Ketangguhan Indonesia kembali terlihat saat negara ini mengalami bencana alam tsunami yang meluluhlantakkan Aceh dan Nias pada 2004. Dengan dukungan melimpah dari dalam dan luar negeri, termasuk dana multidonor yang dikelola Bank Dunia, masyarakat Indonesia melakukan upaya rekonstruksi, membangun kembali masyarakat lebih baik dan lebih kuat lagi.
Perkembangan ekonomi hanya salah satu ukuran keberhasilan. Kebebasan yang kini telah menemukan semangat barunya—untuk berbicara dan berorganisasi—juga membantu meningkatkan kualitas kehidupan secara keseluruhan. Faktor-faktor ini, serta pasar domestik yang besar dan kekayaan sumber daya alam (SDA), menarik masuknya investasi asing yang turut mendorong pertumbuhan. Studi baru Organisasi Kerja Sama Ekonomi dan Pembangunan menyebutkan, PDB Indonesia 2030 diproyeksikan 9.400 dollar AS per kapita, sementara 2060 berpotensi naik tiga kali lipat, mencapai 25.000 dollar AS per kapita.
Tantangan ke depan
Agar target ini tercapai, pertumbuhan dan pembangunan inklusif perlu dipertahankan dan ditingkatkan. Beberapa tahun terakhir, fundamental ekonomi makro Indonesia terlihat cukup kuat. Namun, tantangan ke depan adalah menempuh sejumlah langkah reformasi yang akan berpengaruh besar pada pembangunan dan kesejahteraan.

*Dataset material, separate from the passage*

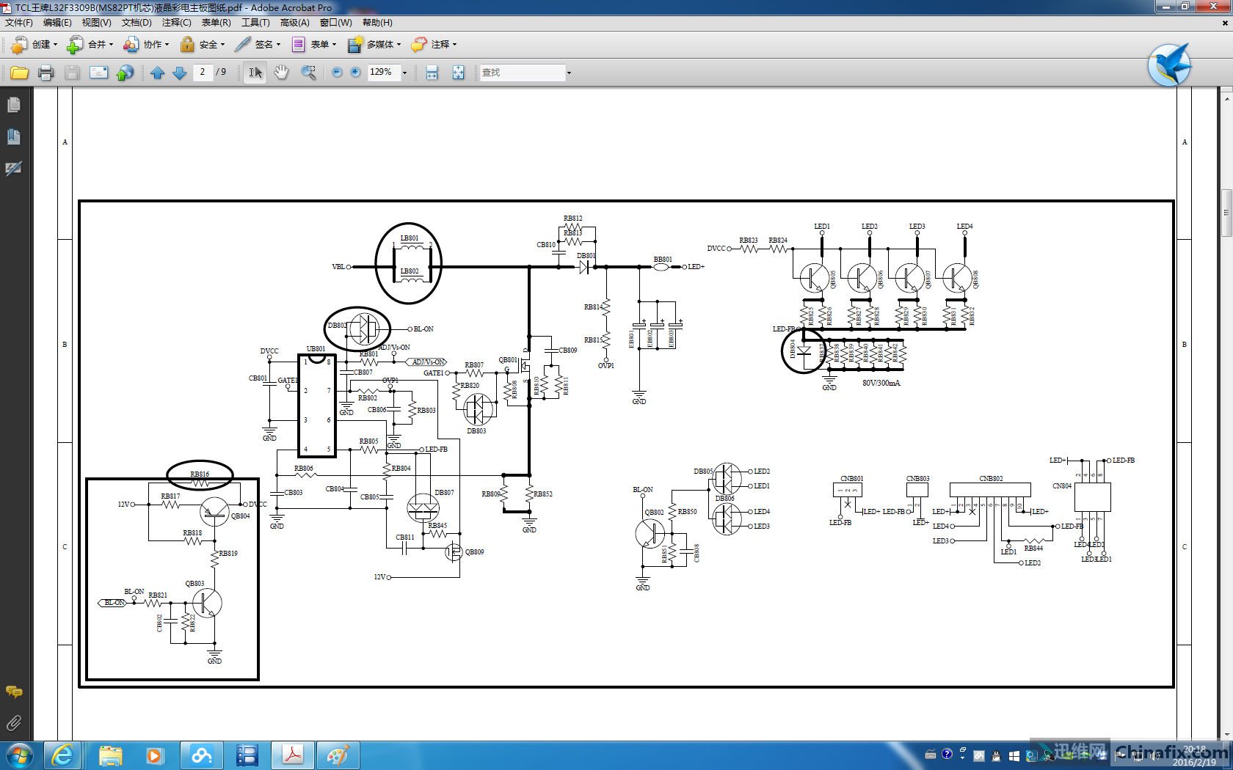Screen dimensions: 1233x770
Task: Click the page number input field
Action: coord(203,73)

Pertama, generasi penerus Indonesia harus mendapat akses terhadap pendidikan yang lebih berkualitas. Besarnya jumlah SDM muda, atau yang disebut sebagai "dividen demografi", akan habis dalam 10-15 tahun ke depan. Untuk mengantisipasi hal tersebut, diperlukan investasi besar untuk meningkatkan keterampilan dan mengantarkan lebih banyak siswa ke jenjang pendidikan lebih tinggi. Meskipun anggaran pendidikan Indonesia mencapai 20 persen dari total anggaran negara, sebagian besar anggaran dialokasikan ke program wajib belajar sembilan tahun—porsi ini lebih tinggi dari anggaran yang dialokasikan Thailand dan Malaysia untuk hal yang sama. Sementara siswa keluarga miskin jarang sekali bisa menamatkan pendidikan menengah atas dan lebih sedikit lagi yang berhasil lulus dari perguruan tinggi. Hal ini mencerminkan kesenjangan pendidikan yang semakin intens.

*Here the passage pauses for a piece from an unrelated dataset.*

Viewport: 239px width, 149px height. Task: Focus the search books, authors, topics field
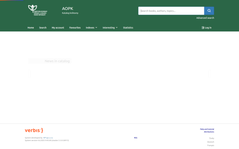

Kedua, masalah perubahan iklim harus menjadi bagian integral agenda pembangunan. Kekayaan SDA Indonesia tentunya memiliki batas dan investasi di bidang energi terbarukan dan keberlanjutan hutan sangat dibutuhkan. Moratorium konsesi hutan baru yang diterapkan selama dua tahun, serta target pemerintah untuk menurunkan emisi sebesar 26 persen, merupakan langkah yang patut dipuji. Semua ini membutuhkan komitmen dan usaha keras dari berbagai lapisan masyarakat. Komunitas-komunitas lokal, sektor swasta, sektor publik, dan masyarakat sipil harus bersatu padu melestarikan SDA negara demi masa depan generasi penerus.

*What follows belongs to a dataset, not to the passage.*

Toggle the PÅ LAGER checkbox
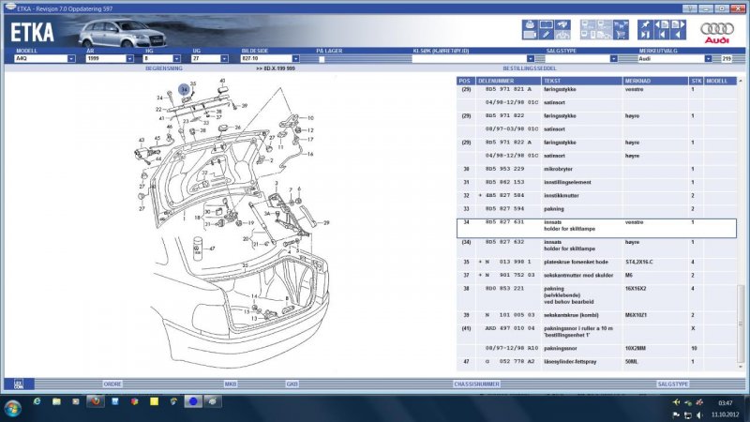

Ketiga, masalah subsidi bahan bakar minyak (BBM) yang jumlahnya hampir mencapai 20 persen dari keseluruhan anggaran negara dan lebih menguntungkan bagi pemilik kendaraan roda empat juga perlu diatasi. Alokasi anggaran ini akan lebih bermanfaat jika diarahkan ke infrastruktur dan program jaminan sosial. Sebagai contoh, hanya 2 persen dari penduduk perkotaan memiliki akses terhadap sistem sanitasi terpadu. Saat ini, investasi total pemerintah dan swasta di bidang infrastruktur hanya 4 persen dari PDB, jauh di bawah investasi Vietnam dan China yang mencapai 10 persen PDB tiap tahunnya. Tingkat investasi infrastruktur Indonesia saat ini belum cukup untuk menyediakan air bersih, listrik, pengelolaan sampah, transportasi, dan berbagai layanan publik lainnya secara memadai. Salah satu cara mengatasi berbagai kekurangan ini adalah dengan mengurangi subsidi BBM dan melakukan realokasi anggaran.
Selama beberapa dekade terakhir, terlihat jelas kemampuan Indonesia dalam mengurangi kemiskinan dan meningkatkan kesejahteraan. Visi jangka panjang dan reformasi berkelanjutan dibutuhkan untuk meneruskan momentum pertumbuhan dan meningkatkan kesejahteraan. Bank Dunia yakin Indonesia berpotensi besar menjadi negara berpendapatan menengah atas pada masa mendatang.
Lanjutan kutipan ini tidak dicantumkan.